Funam y 30 querellantes particulares reclaman que se evalúe la responsabilidad de la Secretaría de Agricultura, el Ministerio de Salud, la Agencia Córdoba Ambiente, la Epec, el Ersep y la Municipalidad de Córdoba.

En el marco de la causa que se investiga la contaminación de barrio Ituzaingó Anexo, la Fundación para la Defensa del Ambiente (Funam) y los 30 querellantes particulares pidieron al fiscal Carlos Matheu que evalúe la responsabilidad del Estado en la contaminación del sector que, se supone, causó la enfermedad de al menos 200 personas, de las cuales 80 ya murieron.
La medida se debe a que en los tanques de agua, suelo y en las viviendas se encontró presencia de otros elementos contaminantes además de los agroquímicos, entre los que cuentan restos de PCBs, metales pesados y arsénico.
Por ello se pide la investigación del Estado provincial a través de la Secretaría de Agricultura, el Ministerio de Salud, la Agencia Córdoba Ambiente, la Epec, el Ersep y la Municipalidad de Córdoba.
En tanto, el fiscal Carlos Matheu imputó ayer por “contaminación dolosa continuada” al responsable de la aeroaplicación de plaguicidas en campos aledaños a barrio Ituzaingó Anexo. La semana pasada el fiscal imputó a dos productores.
El doctor en Biología, Raúl Montenegro, indicó que el objetivo de Funam y de los vecinos denunciantes «es establecer los niveles de responsabilidad no solamente de las personas que aplicaron plaguicidas dañinos para la salud sino también la responsabilidad de funcionarios públicos”. Entre los organismos cuya investigación se solicitó, se encuentran la Secretaría de Agricultura, el Ministerio de Salud, la Agencia Córdoba Ambiente, la Empresa Provincial de Energía de Córdoba (Epec), el Ente Regulador de Servicios Públicos (Ersep) y la Municipalidad de Córdoba».
El especialista indicó que en esta causa «la Justicia busca relacionar enfermedades y muertes ocurridas en el barrio con la aplicación de plaguicidas, pero también con PCBs, metales pesados y arsénico, otros contaminantes presentes en el lugar». Recordó que muchos de los plaguicidas aplicados en el lugar, como endosulfán, glifosato y sus derivados, sulfato de endosulfán y Ampa, respectivamente, «afectan el sistema hormonal incluso a bajas dosis». Agregó que «tanto el campo como el suelo de las viviendas, los tanques de agua y los propios organismos humanos han estado actuando como acumuladores de plaguicidas antiguos y recientes. Muchos de los plaguicidas clorados persistentes son posibles cancerígenos humanos según la Agencia Internacional de Investigación sobre el Cáncer, Iarc (Grupo 2B)».

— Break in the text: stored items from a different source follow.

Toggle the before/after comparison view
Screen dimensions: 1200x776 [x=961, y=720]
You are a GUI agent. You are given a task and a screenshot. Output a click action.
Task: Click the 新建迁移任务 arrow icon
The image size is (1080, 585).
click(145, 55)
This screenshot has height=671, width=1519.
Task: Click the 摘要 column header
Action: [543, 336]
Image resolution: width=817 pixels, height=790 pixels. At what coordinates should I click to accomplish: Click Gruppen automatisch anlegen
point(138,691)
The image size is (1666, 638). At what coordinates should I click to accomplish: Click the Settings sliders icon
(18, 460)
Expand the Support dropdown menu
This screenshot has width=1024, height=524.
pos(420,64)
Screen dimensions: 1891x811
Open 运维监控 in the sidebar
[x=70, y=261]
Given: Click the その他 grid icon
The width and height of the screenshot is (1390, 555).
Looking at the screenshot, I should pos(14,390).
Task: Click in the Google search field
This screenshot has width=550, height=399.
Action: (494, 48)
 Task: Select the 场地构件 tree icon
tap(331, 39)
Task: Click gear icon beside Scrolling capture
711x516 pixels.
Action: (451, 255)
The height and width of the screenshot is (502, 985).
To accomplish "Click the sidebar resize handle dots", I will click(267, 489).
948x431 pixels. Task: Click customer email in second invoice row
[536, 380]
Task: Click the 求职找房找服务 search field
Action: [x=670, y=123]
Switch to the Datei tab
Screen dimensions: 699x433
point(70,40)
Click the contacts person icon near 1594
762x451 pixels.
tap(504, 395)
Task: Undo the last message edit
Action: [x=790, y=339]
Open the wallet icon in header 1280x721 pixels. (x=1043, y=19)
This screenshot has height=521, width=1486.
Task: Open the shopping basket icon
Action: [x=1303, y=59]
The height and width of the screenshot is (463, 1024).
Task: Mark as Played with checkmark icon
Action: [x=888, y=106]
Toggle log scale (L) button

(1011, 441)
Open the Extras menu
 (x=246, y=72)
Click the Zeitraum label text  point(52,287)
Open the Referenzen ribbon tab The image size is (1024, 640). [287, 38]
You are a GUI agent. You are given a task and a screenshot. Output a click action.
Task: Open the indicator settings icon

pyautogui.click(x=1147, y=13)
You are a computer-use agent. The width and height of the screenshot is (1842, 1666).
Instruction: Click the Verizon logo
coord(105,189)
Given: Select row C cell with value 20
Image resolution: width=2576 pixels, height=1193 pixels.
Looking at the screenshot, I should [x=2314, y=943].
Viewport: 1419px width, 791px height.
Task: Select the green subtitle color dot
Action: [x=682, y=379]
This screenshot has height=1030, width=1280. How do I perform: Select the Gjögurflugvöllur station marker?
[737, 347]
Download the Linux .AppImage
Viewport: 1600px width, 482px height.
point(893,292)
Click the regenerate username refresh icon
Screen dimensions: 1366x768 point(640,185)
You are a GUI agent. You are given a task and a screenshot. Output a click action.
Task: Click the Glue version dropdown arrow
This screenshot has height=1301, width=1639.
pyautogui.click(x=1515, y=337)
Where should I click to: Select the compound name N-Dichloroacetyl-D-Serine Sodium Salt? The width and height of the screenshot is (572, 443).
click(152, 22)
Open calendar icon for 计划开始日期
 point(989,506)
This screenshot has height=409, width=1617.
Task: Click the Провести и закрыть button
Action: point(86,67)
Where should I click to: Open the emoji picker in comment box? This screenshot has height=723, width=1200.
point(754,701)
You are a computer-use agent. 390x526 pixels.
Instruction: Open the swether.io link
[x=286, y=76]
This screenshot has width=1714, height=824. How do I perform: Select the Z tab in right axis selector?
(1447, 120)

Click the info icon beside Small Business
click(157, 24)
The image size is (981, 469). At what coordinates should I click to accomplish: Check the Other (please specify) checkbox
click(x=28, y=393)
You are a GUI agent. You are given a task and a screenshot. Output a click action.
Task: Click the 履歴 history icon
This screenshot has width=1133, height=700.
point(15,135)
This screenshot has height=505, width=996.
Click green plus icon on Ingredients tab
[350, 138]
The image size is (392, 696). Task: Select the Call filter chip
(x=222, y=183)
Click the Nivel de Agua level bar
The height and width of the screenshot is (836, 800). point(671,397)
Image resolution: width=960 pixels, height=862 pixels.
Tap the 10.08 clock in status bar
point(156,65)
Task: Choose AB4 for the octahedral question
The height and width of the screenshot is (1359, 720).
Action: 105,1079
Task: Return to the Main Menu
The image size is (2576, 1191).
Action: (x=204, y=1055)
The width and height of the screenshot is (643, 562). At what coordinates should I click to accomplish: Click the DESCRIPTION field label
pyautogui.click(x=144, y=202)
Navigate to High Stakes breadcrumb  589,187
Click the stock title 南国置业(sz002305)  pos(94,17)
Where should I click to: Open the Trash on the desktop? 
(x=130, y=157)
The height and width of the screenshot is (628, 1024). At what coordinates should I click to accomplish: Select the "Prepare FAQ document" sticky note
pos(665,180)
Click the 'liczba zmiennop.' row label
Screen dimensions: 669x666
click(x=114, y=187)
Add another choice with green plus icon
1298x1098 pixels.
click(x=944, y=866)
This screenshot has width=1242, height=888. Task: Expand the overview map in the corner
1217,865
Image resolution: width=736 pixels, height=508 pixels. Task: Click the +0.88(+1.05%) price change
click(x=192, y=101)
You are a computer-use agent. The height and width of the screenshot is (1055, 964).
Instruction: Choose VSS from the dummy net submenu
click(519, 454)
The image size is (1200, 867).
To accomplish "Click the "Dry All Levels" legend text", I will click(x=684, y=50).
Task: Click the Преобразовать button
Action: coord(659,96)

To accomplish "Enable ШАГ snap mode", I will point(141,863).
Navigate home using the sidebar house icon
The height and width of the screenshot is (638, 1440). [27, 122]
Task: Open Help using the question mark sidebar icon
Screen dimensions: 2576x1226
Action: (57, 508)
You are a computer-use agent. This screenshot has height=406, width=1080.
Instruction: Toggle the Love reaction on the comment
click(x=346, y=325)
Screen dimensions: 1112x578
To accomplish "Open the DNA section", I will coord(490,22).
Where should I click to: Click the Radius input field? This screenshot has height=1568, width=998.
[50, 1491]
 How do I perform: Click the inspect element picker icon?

El abogado patrocinante de Funam, Carlos Nayi, reiteró que se solicitó la investigación «de todos los responsables y finalmente se establezca la relación de causalidad entre las conductas denunciadas y el impacto en la salud y las muertes ocurridas en Ituzaingó Anexo, un barrio habitado por más de 5.000 personas».
Las cuestionables autorizaciones de plaguicidas otorgadas por el Senasa también son responsables del genocidio químico y silencioso.